──────── Data in this exercise

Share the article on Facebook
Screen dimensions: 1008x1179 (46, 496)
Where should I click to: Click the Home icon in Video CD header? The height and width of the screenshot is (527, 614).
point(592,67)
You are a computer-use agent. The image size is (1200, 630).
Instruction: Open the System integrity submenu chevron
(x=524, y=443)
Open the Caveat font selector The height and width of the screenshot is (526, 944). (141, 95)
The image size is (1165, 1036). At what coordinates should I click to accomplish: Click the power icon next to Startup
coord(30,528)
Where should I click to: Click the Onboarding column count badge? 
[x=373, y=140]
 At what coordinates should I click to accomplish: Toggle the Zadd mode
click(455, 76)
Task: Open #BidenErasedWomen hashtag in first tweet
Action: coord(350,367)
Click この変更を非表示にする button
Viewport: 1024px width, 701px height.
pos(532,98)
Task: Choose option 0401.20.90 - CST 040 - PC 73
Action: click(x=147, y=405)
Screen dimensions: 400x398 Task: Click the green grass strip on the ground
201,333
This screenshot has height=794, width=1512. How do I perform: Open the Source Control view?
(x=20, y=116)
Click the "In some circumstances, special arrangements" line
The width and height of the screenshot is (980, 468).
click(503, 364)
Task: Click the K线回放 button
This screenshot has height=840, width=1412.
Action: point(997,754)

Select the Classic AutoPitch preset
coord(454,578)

────────────────

Problem details:
Write out exactly the lines of the entries above that run from the line containing "Open the Caveat" through the last line, including both.

Response to the exercise:
Open the Caveat font selector The height and width of the screenshot is (526, 944). (141, 95)
The image size is (1165, 1036). At what coordinates should I click to accomplish: Click the power icon next to Startup
coord(30,528)
Where should I click to: Click the Onboarding column count badge? 
[x=373, y=140]
 At what coordinates should I click to accomplish: Toggle the Zadd mode
click(455, 76)
Task: Open #BidenErasedWomen hashtag in first tweet
Action: coord(350,367)
Click この変更を非表示にする button
Viewport: 1024px width, 701px height.
pos(532,98)
Task: Choose option 0401.20.90 - CST 040 - PC 73
Action: click(x=147, y=405)
Screen dimensions: 400x398 Task: Click the green grass strip on the ground
201,333
This screenshot has height=794, width=1512. How do I perform: Open the Source Control view?
(x=20, y=116)
Click the "In some circumstances, special arrangements" line
The width and height of the screenshot is (980, 468).
click(503, 364)
Task: Click the K线回放 button
This screenshot has height=840, width=1412.
Action: point(997,754)

Select the Classic AutoPitch preset
coord(454,578)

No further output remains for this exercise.